▶ [Обязательные задания]:
[1] Ответьте на вопросы по отрывку о прозе Кржижановского:
(a) В каком году Р. Якобсон выступил со статьей «О художественном реализме»?
(b) Что ответил Марк Шагал на вопрос о его отношении к реализму?
(c) Каких писателей, согласно тексту, «гофманиана» дала русской литературе в XIX веке?
[2] Подхватите отрывок о прозе Кржижановского и продолжите его, начав сразу после последнего предложения.

▶ [Выбранный отрывок]:

....................

«Странная проза» Кржижановского, все эти философские, сатирические, лирические фантасмагории, рассказы-метафоры, рассказы-символы, интеллектуальные притчи никоим образом не вписывались в ряд, уже утвержденный литературными чиновниками в качестве «магистрального», если не единственно требующегося. Более того — отклонялись от этого ряда в недопустимом направлении.
Это литературное направление, с его фантастическим преломлением богатой противоречиями и парадоксами жизни первого пореволюционного десятилетия, с доходящей до гротеска сатирической гиперболизацией изображений, эта «гофманиана» (или, если угодно, «свифтиана»), в XIX веке достаточно традиционная, давшая русской литературе Н. Гоголя, Н. Щедрина, В. Одоевского, А. Вельтмана, теперь была признана «неперспективной», определена как «отступление от реализма». Гоголи и Щедрины оказались не нужны, хотя провозглашалось гостеприимное их ожидание.
Еще в 1921 году Р. Якобсон в статье «О художественном реализме» предостерегал, что произвольное обращение с термином «реализм» чревато «роковыми последствиями». Потому что уже при постановке вопроса о реализме того и иного художественного произведения «бросается в глаза двузначность». С одной стороны, это произведение, «задуманное автором как правдоподобное», реалистическое; с другой — «произведение, которое я, имеющий о нем суждение, воспринимаю как правдоподобное».
Это взгляды с разных точек зрения, подчас полярных, и сколь-нибудь полно совпасть они не могут.
Марк Шагал на вопрос, как он относится к реализму, ответил, что «не-реализма в искусстве вообще не бывает». Потому что художник, какими бы средствами ни пользовался, всегда передает свое видение и свое понимание действительности; и даже если он сознательно уходит в далекое прошлое, или погружается в мир снов и фантазий, или отгораживается стеной абстрактных знаков и символов, имеющий глаза да видит в том его отношение к действительности, решительное неприятие тех или иных ее черт и особенностей.
К тридцатым годам возобладал критический — и начальственный! — подход к литературе (и к искусству вообще), где авторскому замыслу и намерению не уделялось внимания и не придавалось значения. Главной фигурой стал «имеющий суждение», его «частной, местной точке зрения» приписывалось «объективное, безусловно достоверное знание».

....................

▶ [Исходные данные]:
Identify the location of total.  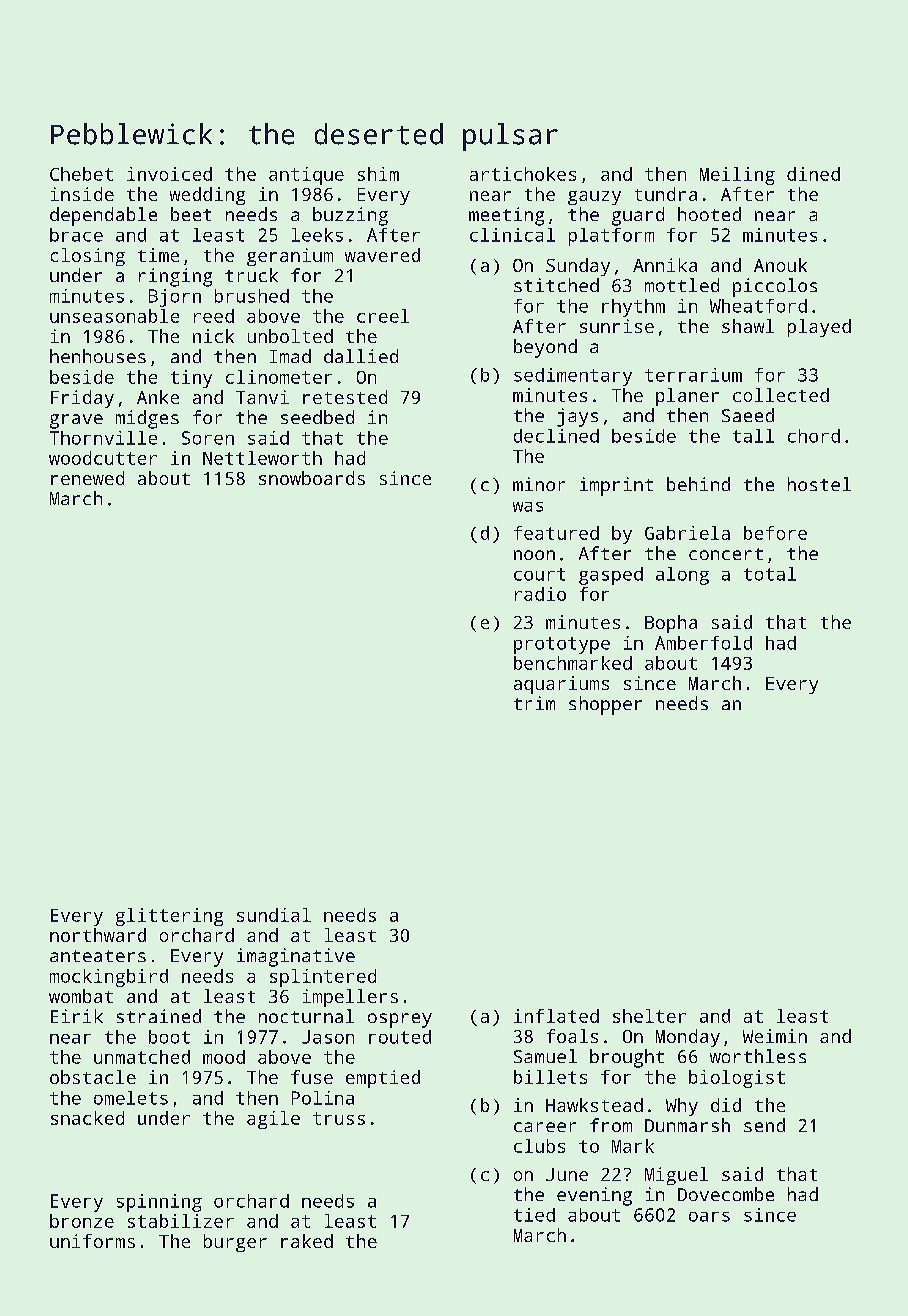
(770, 574).
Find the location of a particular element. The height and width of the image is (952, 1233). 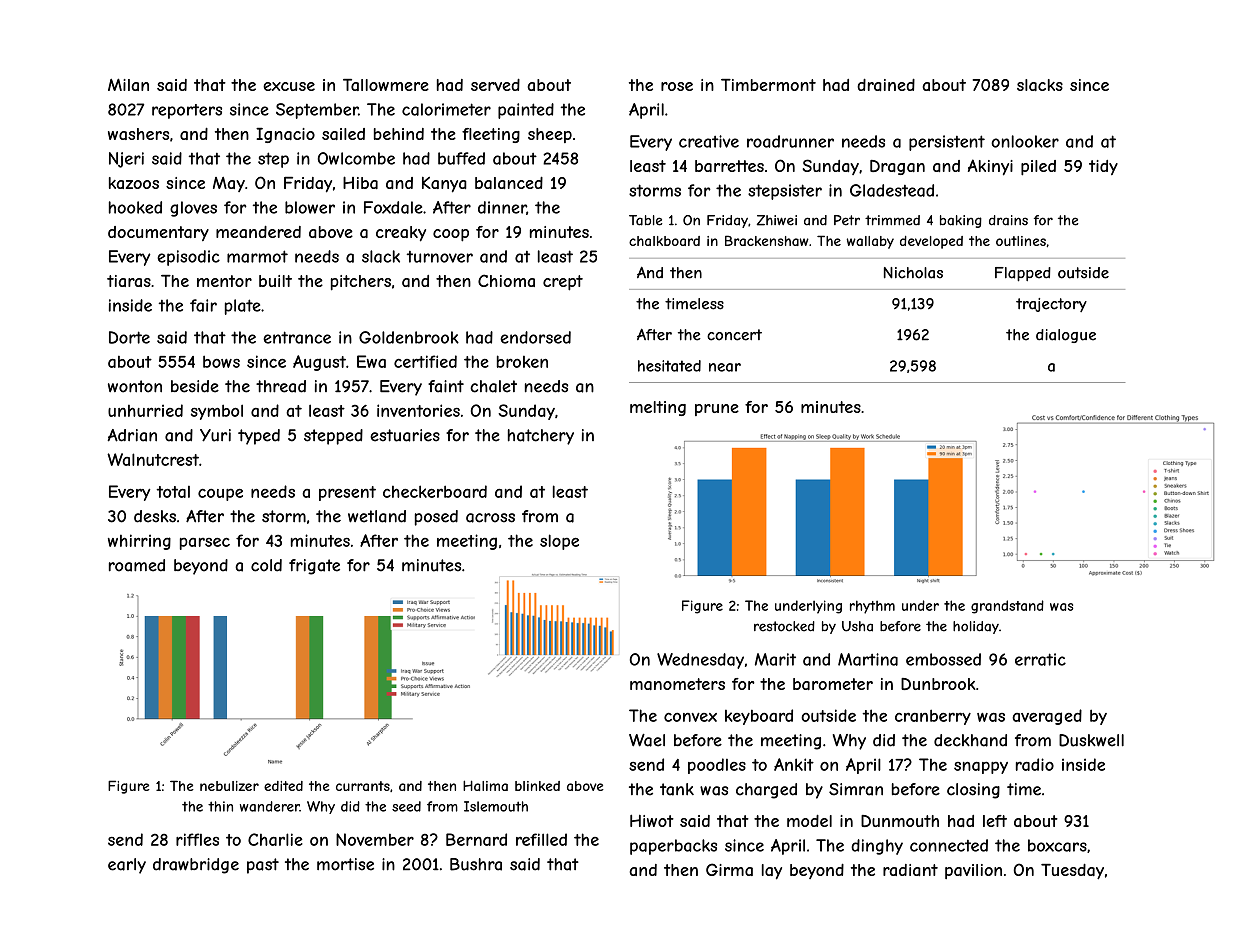

Timbermont is located at coordinates (768, 85).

....................

▶ [Ответы]:
[1]
(a) В 1921 году.
(b) Что «не-реализма в искусстве вообще не бывает».
(c) Н. Гоголя, Н. Щедрина, В. Одоевского и А. Вельтмана.

[2]
В результате десятки лет пролежали в столе «Чевенгур», «Котлован», «Ювенильное море» А. Платонова, роман «У» Вс. Иванова, гениальная булгаковская книга, после «Трудов и дней Свистонова» и «Бамбочады» была закрыта дорога в печать прозе К. Вагинова, надолго ушел в литературоведение В. Каверин, уехал за границу Е. Замятин, покончил с собой Л. Добычин — увы, можно продолжать и продолжать, и судьба Кржижановского — из этого перечня.
Беспросветность неудач временами доводила до отчаяния. И вообще-то редко обходясь без спиртного, разве что в периоды наиболее напряженной работы, тут он действовал в соответствии с собственным афоризмом: «Опьянение дает глиссандо мироощущений до миронеощущения включительно».
В один из таких моментов, стремясь вывести Кржижановского из черной меланхолии, Буцкий писал: «Вы страдаете оттого, что не имеете читателя, что Вас не пускают трусы или тугодумы, что Вы должны биться за кусок хлеба… Я вспоминаю свое первое впечатление от Ваших сочинений — впечатление, ошарашивающее своею необычностью, сложностью, даже порой как будто искусственностью. И только тогда, когда я прошел сквозь эту первую оболочку Вашего творчества, я открыл в нем настоящее. То, что происходит с Вашими сочинениями, в жизни происходит с Вами лично…»
Кржижановский считал свои вещи «близко передающими действительность». Те, от кого зависели публикации, не находили в них «современности» и «актуальности».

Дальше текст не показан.